Consumer expectations about online privacy are increasing. The third-party cookie technology long used to track individual users across the web are falling out of favor, requiring the advertising industry to rethink how it understands user behavior online. Representatives from the Chrome browser team declared in early 2020 that Chrome would no longer support third-party cookies in approximately two years.
Since then, representatives from the Chrome browser team proposed a technology called Federated Learning of Cohorts (FLoC), designed to preserve user privacy by tracking groups of users that behave similarly instead of tracking individuals. However some privacy proponents argue that FLoC may not go far enough in protecting individuals’ privacy and have encouraged websites to prevent FLoC from collecting data on their users by sending the HTTP header Permissions-Policy: interest-cohort=(). The web application security community OWASP has even included this guidance in its HTTP Header Cheat Sheet.
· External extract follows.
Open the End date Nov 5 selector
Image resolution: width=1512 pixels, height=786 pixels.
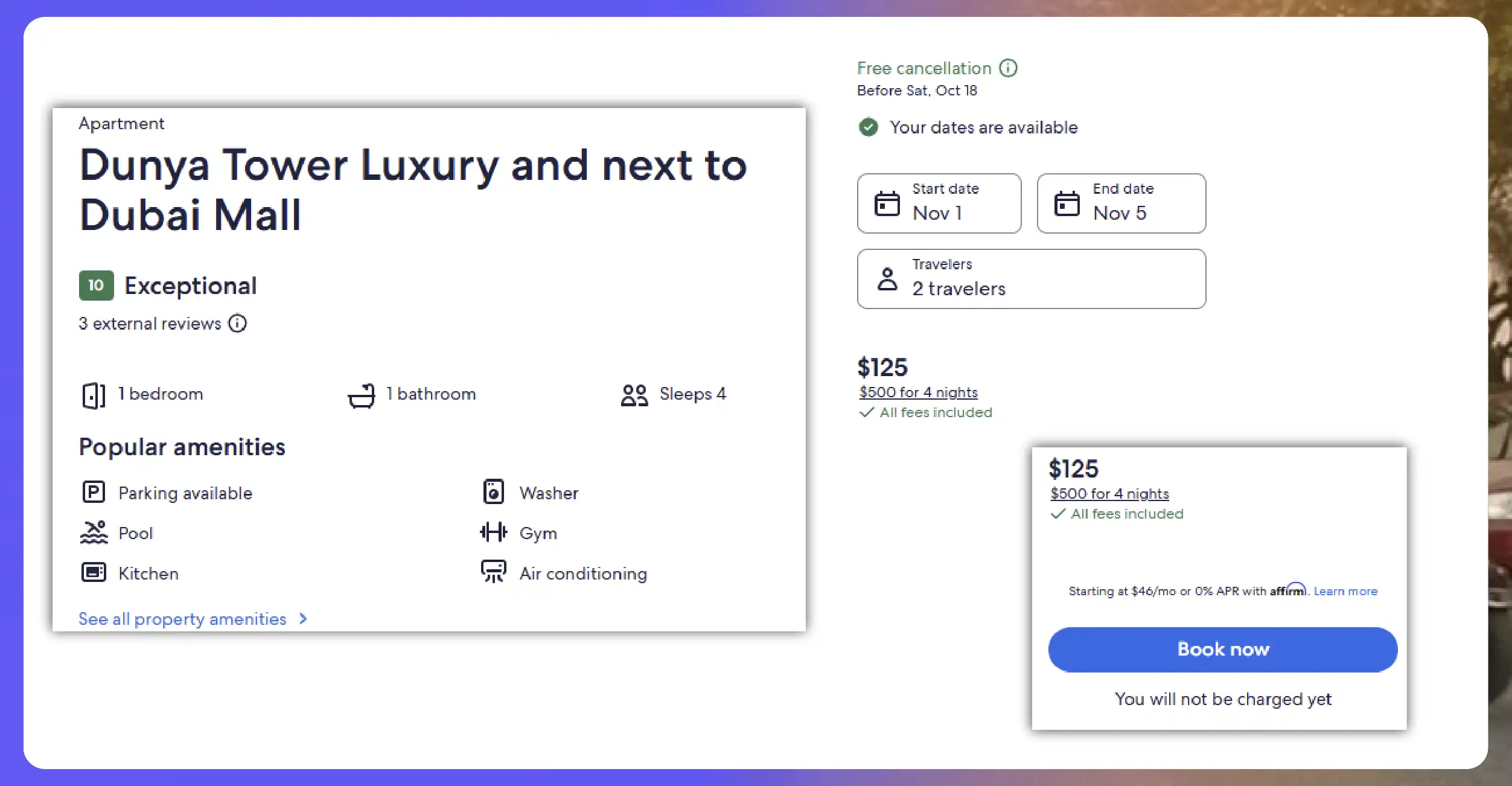1120,203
How are website owners across the web reacting? By searching for the HTTP header Permissions-Policy: interest-cohort=() on websites across the web it’s possible to know which sites are opting out of FLoC, preventing their users’ behavior from being included in this Google advertising technology. The website crawler.ninja posts a list that is updated daily of websites which prevent FLoC from capturing user behavior. In the data collected on November 22, 2021, we find:
- 23,011 websites have opted out of FLoC, including:
- Amazon.com
- Wikipedia.org
- Github.com
- 738 Government websites around the world opting out of FLoC:
- 275 US government websites such as house.gov, fbi.gov, and nih.gov
- 149 United Kingdom government websites including www.gov.uk
- 388 Educational websites including:
- Princeton.edu
- Yale.edu
While many agree third party cookies go too far in tracking individuals online and something less invasive is called for, the data above confirm that there is also concern over FLoC, a suggested privacy improvement to succeed third party cookie tracking. Businesses should prepare for FLoC by dedicating resources to preparing for an increasingly privacy conscious business environment, consider what their privacy stance is with regard to FLoC and its successors and if they also decide to not allow their users’ data to be used by FLoC, send the opt-out HTTP header for their web applications using secure configuration management. We expect this to space to evolve rapidly as large organizations and marketers find the balance between online privacy and advertising.